SORTIE
le 23 février 2016
à la Saint-Lazare
du
HEROS MALGRE LUI
de
MARIA CARPI
Collection bilingue : Les fruits étranges
isbn : 978-2-915886-47-4
17€
RÉSURRECTIONS
(traduit par Mariana Dinelli)
Paulo Bentancur
"Combien de résurrections peut supporter le corps ?",
demande le poème du "Chant 1", du Héros malgré lui. Une chance
pour celui qui en aura tant, se dépêche d’observer, à part soi, le lecteur le
plus distrait. Cependant... Mourir étant si vivant en soi, même de mort, ne
demande pas de continuation. Et elle, néanmoins, vient. Dans l'abandon, la
force ne disparaît pas, non. On peut y renoncer, mais elle est là, ombre et
bribes, et avec elles, la capacité de construire la nouvelle construction.
Maria Carpi
a cette marque de douce agilité dans sa poésie, ce pouvoir de frayer un chemin
de croix sans noyer son poème de sang et, avant, de l’abreuver, trouver la fontaine
qui l’aidera à continuer exsangue, mais vivant, bien que lancinant dans sa
lucidité de tant de pertes et, dans la perte, tant de découvertes.
Le Héros
Abandonné est, en ces termes, un paradoxe. L'héroïsme exige reconnaissance
et, avec lui, valorisation. Carpi creuse dans l'odyssée interne de l'affection,
cette amère odyssée sans retour, et par un tel voyage fait de contemplation
rare, constatation illuminée par l'impuissance dans la menace de la mort,
arrive à la marge: unique endroit habitable. La marge qui nous met à la dérive,
mais ne nous renverse pas. Marge étroite par nature, mais large par la générosité
du se perdre dans ce qu’on sent ?
Le poète
est plus que la possible conscience de son temps; il est le dessin continu du
se dissiper et de la communion avec le sang perdu et, parce que communié,
récupéré. Les plaies viennent pour orner ce qu’aucune brillance facile n’ornerait
avec tant de grandeur.
La mort
qui sauve
Maria Carpi
a, derrière ses vers extrêmement épurés, un glisser d'oiseau nocturne qui, tout
en connaissant la fin qui l'a recueillie, se précipite vers la reprise contenue
dans cette même fin. Comme dans un éternel retour. Comme dans le temps futur
contenu dans le temps passé d'Eliot. Ou se nourrissant de la forme comme dans
un retour inexpugnable du soi même. "Dans la forme je me trouve moi même", a écrit Bakhtin. Et,
toujours dans la ligne bakthiniènne, de non-coïncidence, l’incompatibilité et la non-conclusion.
Ici, le
poète reconnait dans le héros l'anti-héroïsme, ou, au plus près, le processus naturel de deshéroïsation.

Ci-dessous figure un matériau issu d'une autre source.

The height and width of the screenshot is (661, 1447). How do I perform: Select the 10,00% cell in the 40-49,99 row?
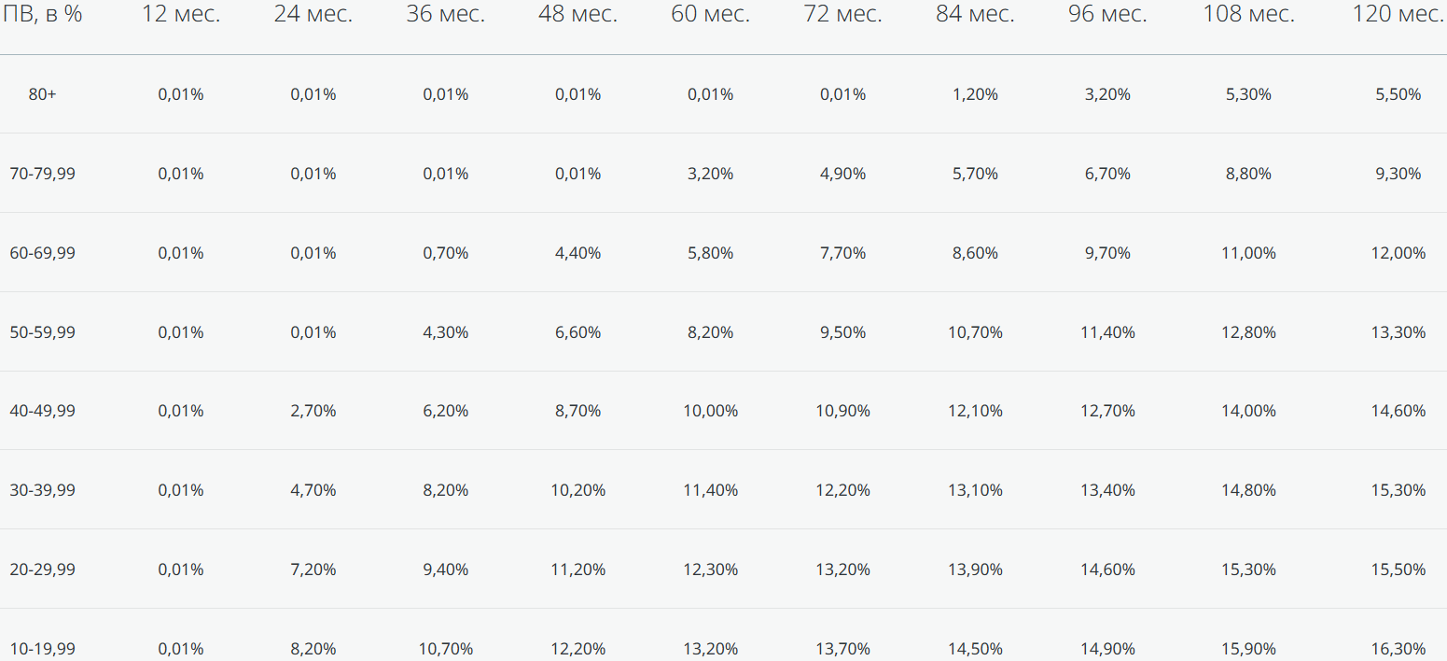coord(711,411)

Le potentiellement élu - dans ce cas, élue - se livre dans la perte de l'élection non devenue événement, dans la
reconnaissance non recueillie (parce que non trouvée), à une essence qui se redessine
contre toute cette espèce d’absence qui serait représailles. Présent dans
l'abandon de l'autre, pierre sans le poli de la caresse, "corps dans le
suaire de formol".
Maria Carpi
réunit, dans quatre séries de poèmes numérotés: premièrement, le scénario de
l'abandon, une espèce de précipice subtil où la chute se fait horizontale car déjà
la douleur jaillit de sa propre résistance (le cheval comme partenaire d'une
journée où l'épique ennoblit le drame); deuxièmement, l'endroit où habite
l'être, en plus d'être la toile de fond, est "vulnerabilité" pour marquer
les frontières de la joie dans un endroit où il y a deux couleurs, une chaude,
qui "(..) apaise / et réconforte. Nettoie et allaite / le petit. En
contrepoint, la douleur froide".
Dans la
troisième série, la chute est soulignée par son vertige, bien que ce vertige
verbal soit le suc d'une poétique déchirée et, en même temps, le rigoureux
équilibre de Carpi, équilibre qui empêche n'importe quel vertige prévisible,
soutenant la chute non seulement chantée comme la propre chute de la vie, que
le poète-femme convertit au sol dans un constant mouvement, en condition
(in)humaine de ne pouvoir témoigner d’une ampoule allumée, "reste
vital, perte inévitable". Dénommée " La chute des Fruits",
cette partie, l’avant-dernière, surprend avec l'admirable souvenir de ce qu'il
faut tomber en aimant, que sans amour il
n'y a pas chute. Et s'il y a amour, même tombant, elle ne s'appellera chute,
mais descente d'un manteau. La descente de la poète - comme la massive majorité
de ses pairs, auto-condamnés à l'enfer – se termine avec le délicat chuchotement
de celui qui cueille, dès que main et visage embrassent la terre. Et
l'embrassent, d'ailleurs.
Elle tombe
et, sans compter et chanter les blessures, sème le terrain aride qui ne la
soutient pas. Territoire qu'elle nourrit de la sève de sa défaite, jamais de la
déflagration de la fin. Par là, la sécheresse s’évanouit et c’est tout le suc,
la présence, même en l’absence du désiré.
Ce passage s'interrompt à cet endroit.